The longest lived Prime Minister was Gulzarilal Nanda, who lived to the age of 99 years, 195 days. Morarji Desai was the second-longest lived Prime Minister, and the longest lived permanent Prime Minister (Nanda was just a cabinet minister who acted as Prime Minister when Jawaharlal Nehru and Lal Bahadur Shastri died in office). Desai lived to the age of 99 years, 40 days, only 155 days short of matching Nanda. The shortest lived Prime Minister was Rajiv Gandhi, who was assassinated at the age of 46 years, 274 days.
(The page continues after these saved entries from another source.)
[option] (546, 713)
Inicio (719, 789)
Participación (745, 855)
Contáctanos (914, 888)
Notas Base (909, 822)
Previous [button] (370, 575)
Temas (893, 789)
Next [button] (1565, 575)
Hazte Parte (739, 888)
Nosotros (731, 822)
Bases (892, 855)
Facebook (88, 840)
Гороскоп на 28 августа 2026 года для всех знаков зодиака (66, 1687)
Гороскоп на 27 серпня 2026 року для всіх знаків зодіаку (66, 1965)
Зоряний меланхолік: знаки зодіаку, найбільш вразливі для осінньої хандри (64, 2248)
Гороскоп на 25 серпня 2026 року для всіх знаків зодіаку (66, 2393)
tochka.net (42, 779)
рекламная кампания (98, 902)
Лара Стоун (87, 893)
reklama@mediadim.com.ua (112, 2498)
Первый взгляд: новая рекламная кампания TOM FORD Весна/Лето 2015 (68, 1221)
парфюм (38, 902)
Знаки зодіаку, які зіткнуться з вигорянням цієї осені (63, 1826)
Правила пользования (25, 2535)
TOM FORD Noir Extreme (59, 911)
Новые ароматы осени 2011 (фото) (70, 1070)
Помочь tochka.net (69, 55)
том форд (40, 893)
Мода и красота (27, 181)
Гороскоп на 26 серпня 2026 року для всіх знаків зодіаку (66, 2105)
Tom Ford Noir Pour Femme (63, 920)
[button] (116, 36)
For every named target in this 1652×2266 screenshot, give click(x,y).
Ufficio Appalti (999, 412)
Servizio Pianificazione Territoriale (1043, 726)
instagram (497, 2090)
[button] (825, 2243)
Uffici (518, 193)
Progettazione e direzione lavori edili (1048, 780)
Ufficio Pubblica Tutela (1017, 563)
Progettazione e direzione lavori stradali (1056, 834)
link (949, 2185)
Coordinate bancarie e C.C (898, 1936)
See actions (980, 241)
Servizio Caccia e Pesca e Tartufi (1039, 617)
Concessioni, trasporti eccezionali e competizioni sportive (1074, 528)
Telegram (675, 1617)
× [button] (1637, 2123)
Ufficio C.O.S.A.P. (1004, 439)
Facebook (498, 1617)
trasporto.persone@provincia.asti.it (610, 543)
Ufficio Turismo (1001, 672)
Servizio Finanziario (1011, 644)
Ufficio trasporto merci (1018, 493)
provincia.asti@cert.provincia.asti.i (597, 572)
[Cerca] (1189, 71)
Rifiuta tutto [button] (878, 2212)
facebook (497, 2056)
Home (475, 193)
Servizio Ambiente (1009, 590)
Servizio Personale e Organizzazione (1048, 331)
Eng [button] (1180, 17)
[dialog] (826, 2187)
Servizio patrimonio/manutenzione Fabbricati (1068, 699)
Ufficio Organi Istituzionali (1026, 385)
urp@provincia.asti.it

Narendra Modi (17 September 1950) will be the first Prime Minister of India to be born after the Independence of India. Rest all the former Prime Minister were born before Independence of India.
Compared to Others
Whoever first said “comparisons are odious” — perhaps the author of the book, entitled Debate between the horse, goose, and sheep — they are, ironically, necessary too to measure how we fared compared to others.
Take, first, the Western democracies. After 1945 the US has had 12 Presidents: UK, 15 Prime Ministers and the Federal Republic of Germany, 9 Chancellors. They have, however, their own traditions of democratic politics.
Isn’t it more relevant to compare our democratic experiment with other Asian democracies that emerged in the wake of the withdrawal of Western imperialism, more pertinently with our good neighbor Pakistan?
In 1947, both India and Pakistan were, as it were, “fraternal twins”. Both of them shared an overlapping genetic and linguistic heritage, a common struggle against colonialism, an imported state-bureaucratic system and, above all, a common Anglo-Saxon jurisprudence — a legacy of the departing British rulers.
Both India and Pakistan started off in quest of democracy. After six and a half decades, India is a democracy today simply because it was a democracy yesterday, and the day before, and the day before that. Each year of uninterrupted democracy has strengthened it. And as the first Prime Minister of India, Jawaharlal Nehru strengthened the foundations of freedom and democracy in India, that had been laid by the Founding Fathers of the Constitution. (Indira Gandhi’s misguided adventure to rule by declaring the Emergency boomeranged.)
Pakistan, on the other hand, has, floundered almost from Day One on the rock of military-bureaucratic rule and autocracy. And that has made all the difference for the people of both the countries.
Above all, we owe the success of our democracy to the Indian Armed Forces scrupulously staying in barracks unless called by the civilian government of the day to repulse the enemies of India. Their counterparts in our neighborhood — in Myanmar, Sri Lanka, Pakistan and Bangladesh meddled in politics and severely undermined the foundations of their polities. The credit for this outstanding example of professionalism of our Armed Forces goes to the wise leadership of General Cariappa and General Manekshaw who instilled and strengthened the traditions of professionalism.
Finally, long live the Republic and its eighteen helmsmen – even if only eight really steered the Ship of the State while the ninth is on the driver seat now!